Source material:
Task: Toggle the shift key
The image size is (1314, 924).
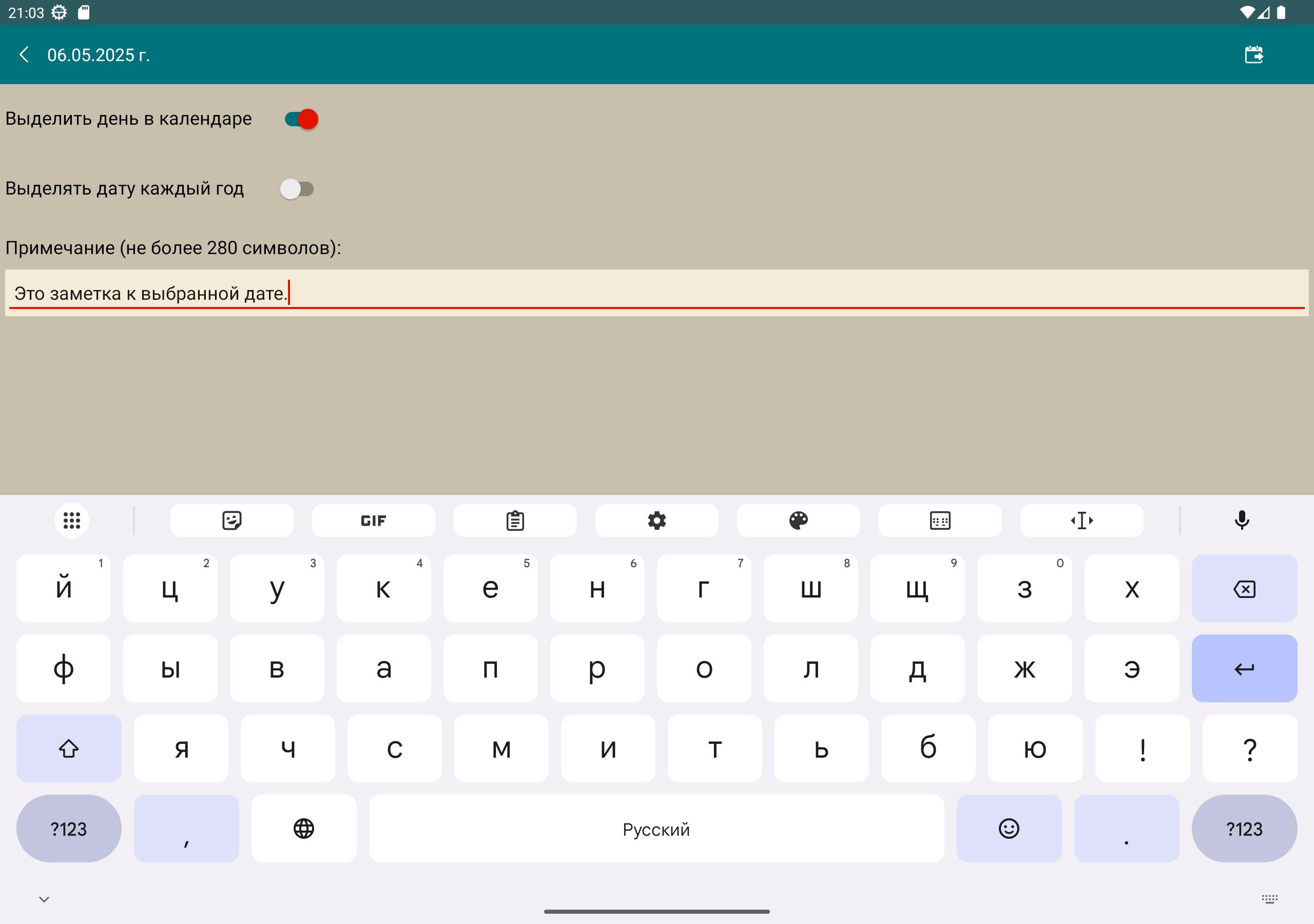Action: pos(69,748)
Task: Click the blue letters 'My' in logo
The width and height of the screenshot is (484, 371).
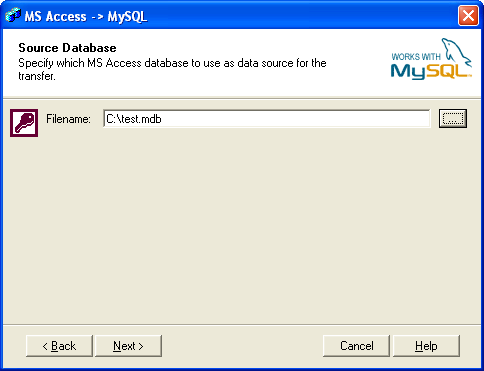Action: click(x=409, y=72)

Task:
Rewrite every line of the material above, requests included, and add -26 to each coordinate in the answers. Leave the pictures out.

Exercise solution:
Task: Toggle the shift key
The image size is (1314, 924).
Action: pos(43,722)
Task: Click the blue letters 'My' in logo
The width and height of the screenshot is (484, 371).
Action: click(x=383, y=46)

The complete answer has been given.